— Start of Data excerpts —
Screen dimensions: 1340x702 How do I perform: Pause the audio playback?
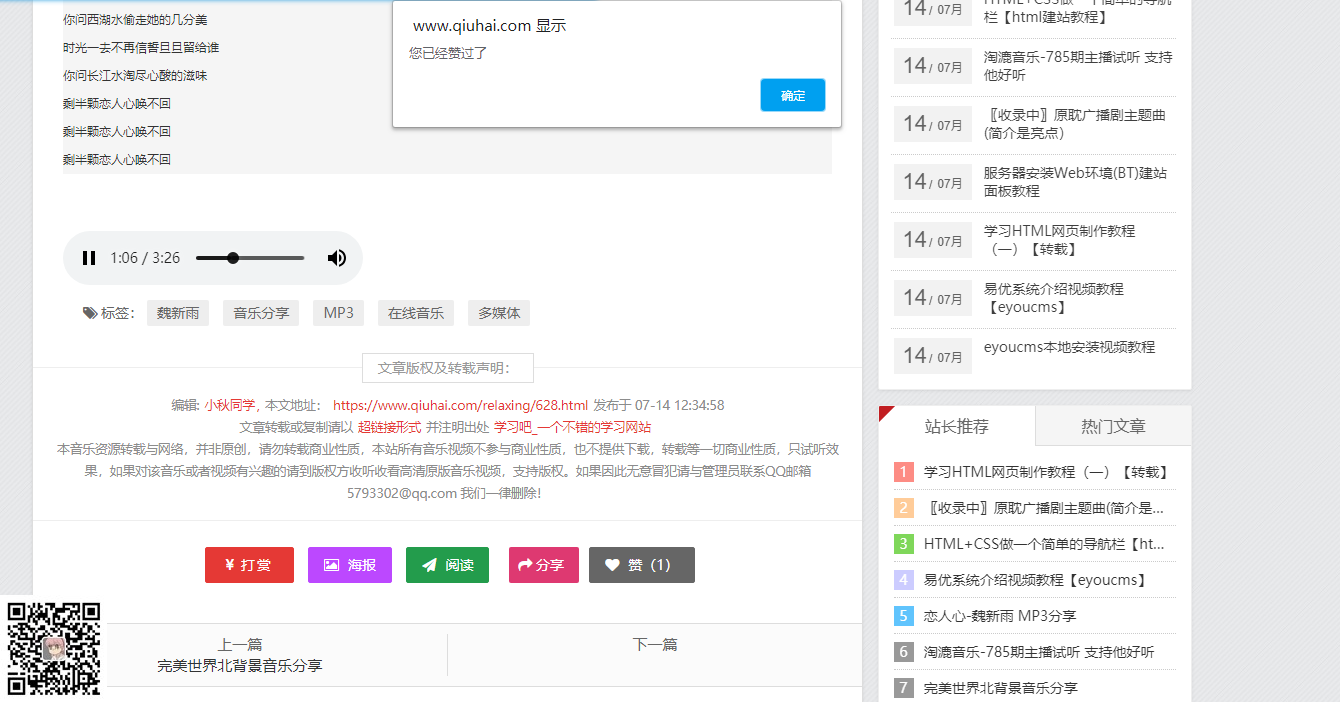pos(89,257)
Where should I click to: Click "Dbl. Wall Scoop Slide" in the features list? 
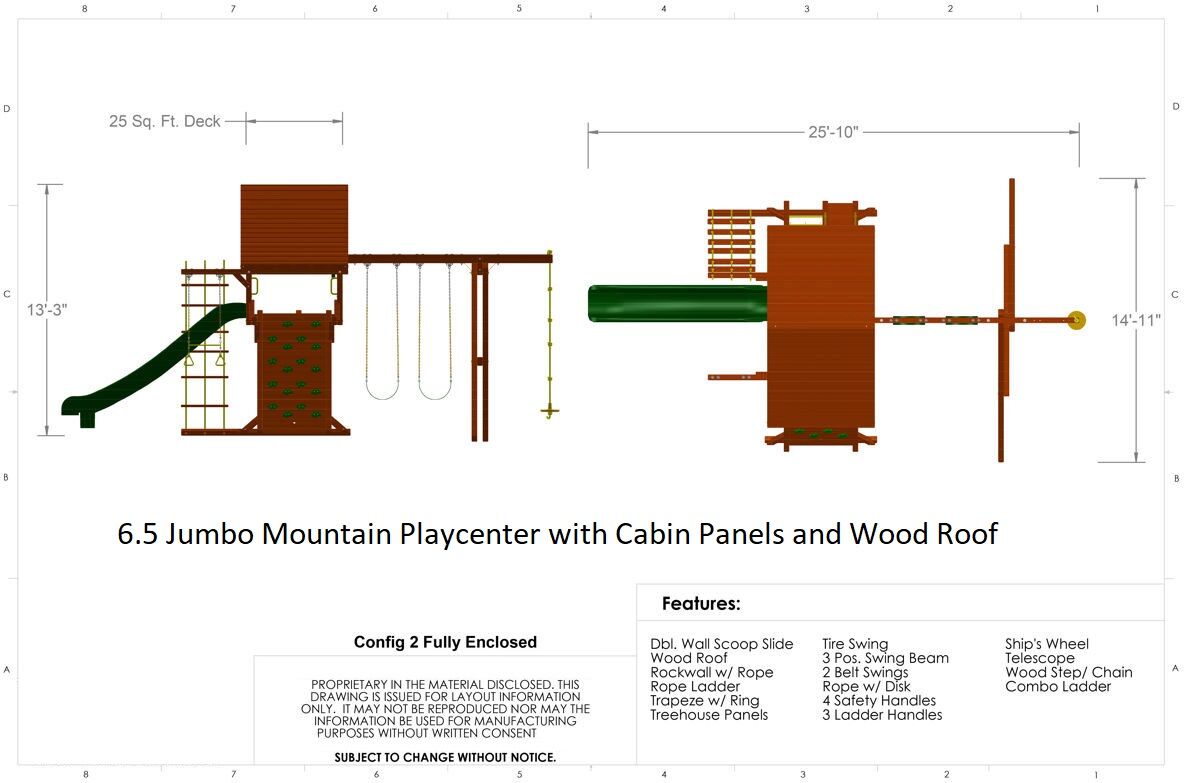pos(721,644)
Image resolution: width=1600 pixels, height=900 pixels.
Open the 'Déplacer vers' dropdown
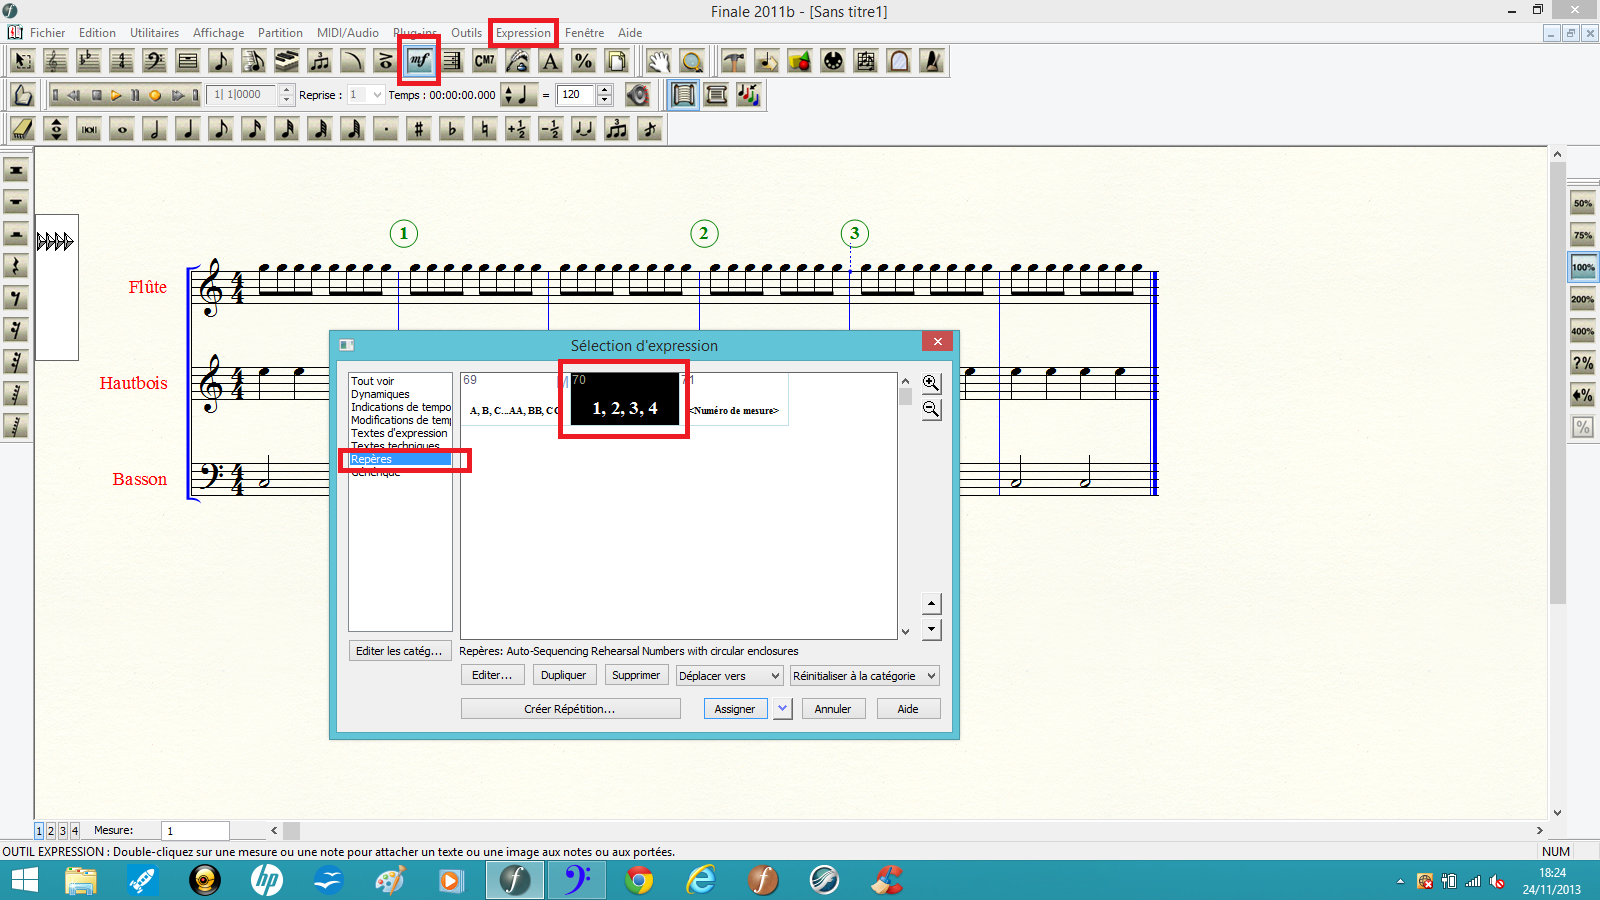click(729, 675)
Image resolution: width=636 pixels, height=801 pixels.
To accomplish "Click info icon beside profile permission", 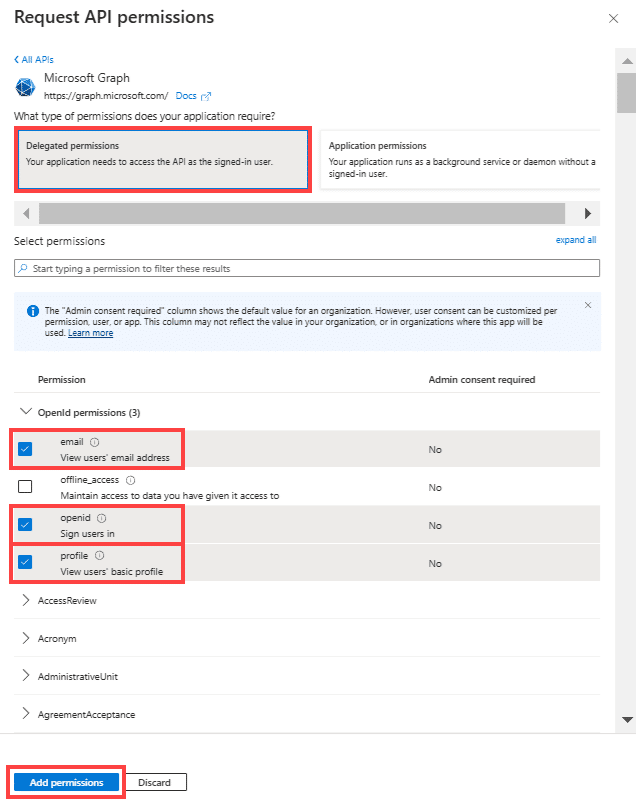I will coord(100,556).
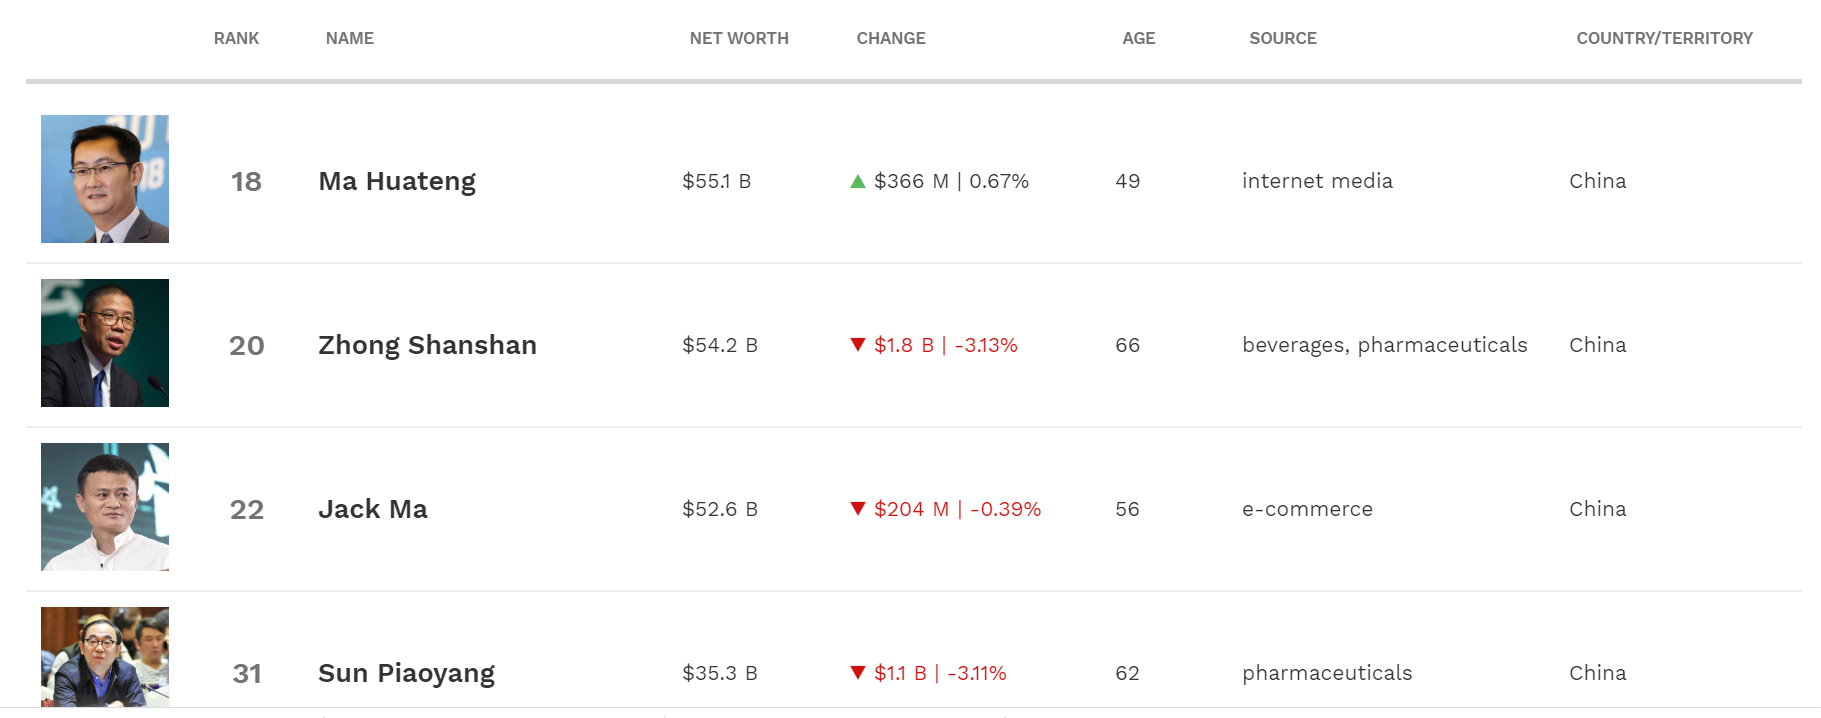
— End of Data excerpts —
| Exercise instructions |
Transcribe the listing from its first line through the line containing "pos(721,644)", omitting the pictures.

| Correct response |
Screen dimensions: 1340x702 How do I perform: Pause the audio playback?
pos(89,257)
Where should I click to: Click "Dbl. Wall Scoop Slide" in the features list? 
pos(721,644)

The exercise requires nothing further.